De constante aparición en distintos lugares y momentos, el segurismo se desarrolla con más facilidad en sociedades donde se deterioró la situación de las clases bajas y medias –Londres en los años 40 del siglo XIX, Berlín en los 30 del XX, Nueva York en los 70, Bogotá en los 80, Buenos Aires en los primeros de este siglo. Responde al miedo de sectores muy amplios que se sienten desprotegidos al producirse un aumento de las diferencias económicas que, en ciertos casos, resulta en un aumento de la criminalidad. Es lo que el segurismo llama “inseguridad”, palabra mágica que se constituye en centro de todo enunciado y justificación de cualquier pronunciamiento.
El segurismo, enfermedad infantil del capitalismo de mercado, pretende que las respuestas no deben enfrentar al deterioro social sino a sus consecuencias, por vía de mayor represión. No siempre desemboca en gobiernos más autoritarios, pero puede suceder. Cuando no, produce una intensificación de la represión y el control social dentro de los límites del mismo sistema político.
El segurismo lleva a una demonización de esos sectores empobrecidos relacionados con el alza de la delincuencia. Y tiende a intensificar las divisiones en la sociedad –y a justificar esas divisiones definiendo como delincuentes en acto o en potencia a los integrantes de esos sectores.
El segurismo, que no analiza las razones y causas del problema, tiende a creer, con el mismo mecanismo, en soluciones mágicas, igualmente irrazonadas –irrupción policial, arsenales legales– y en la aparición de líderes salvadores capaces de aplicarlas.

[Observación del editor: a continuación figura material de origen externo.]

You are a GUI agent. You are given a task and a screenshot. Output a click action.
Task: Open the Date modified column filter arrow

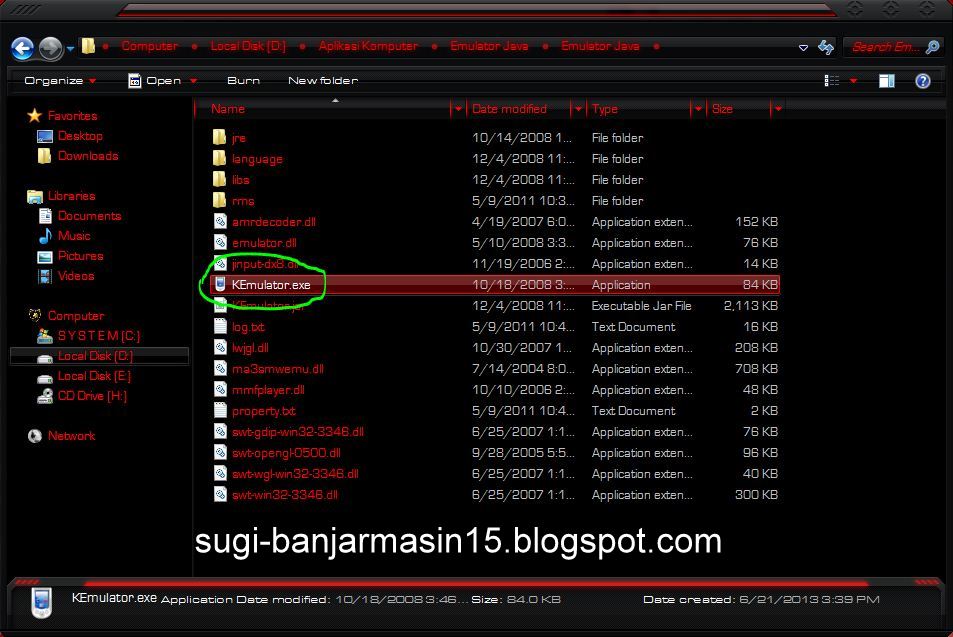578,109
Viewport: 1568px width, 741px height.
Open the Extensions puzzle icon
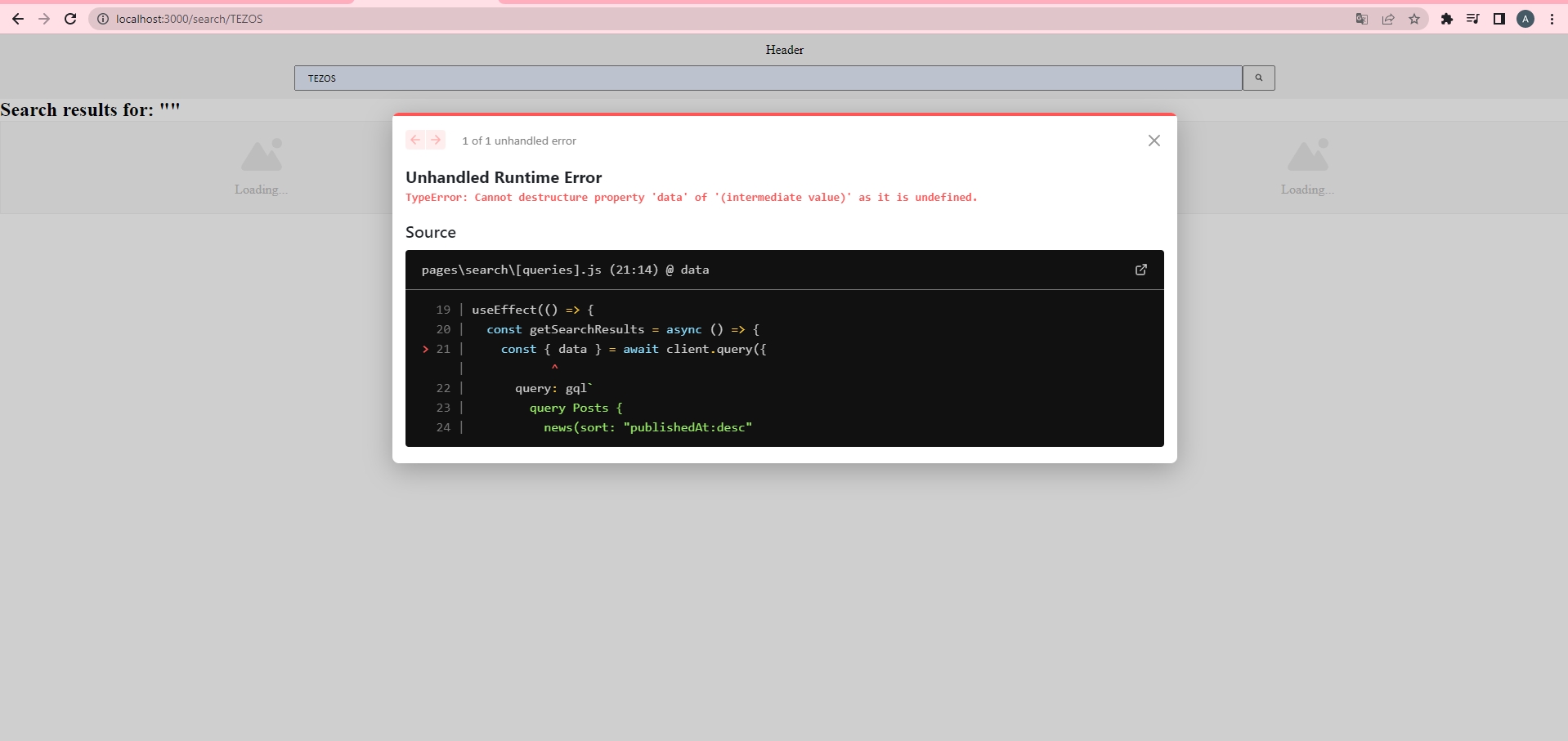coord(1447,19)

El segurismo y sus eslóganes sustituyen –o intentan sustituir– el resto de los debates políticos y sociales que esa situación parece precisar. Los cultores del segurismo suelen actuar de buena fe, aunque haya propagadores de la doctrina que intenten aprovecharse de ella para mejorar su situación política o económica.
El segurismo recibe un apoyo decisivo de medios de prensa que, por intereses políticos o meramente económicos o –incluso– falta de imaginación, dan a ciertas noticias policiales una relevancia desproporcionada.
El segurismo consigue ciertos milagros culturales, como hacerte creer que la policía te ayuda, que está de tu lado.
El segurismo retoma la vieja idea del paraíso como muro: si nos rodeamos de suficientes armas soldados y murallas, seremos felices y excluiremos a los malos para siempre. La criminalidad necesita soluciones; el segurismo, en general, no las provee. El segurismo va a hacer roncha en los próximos meses. Y, si dios no lo remedia, sus efectos pueden tener ciertos desbordes sorprendentes. Sobre eso, mis queridos, pienso escribir la próxima.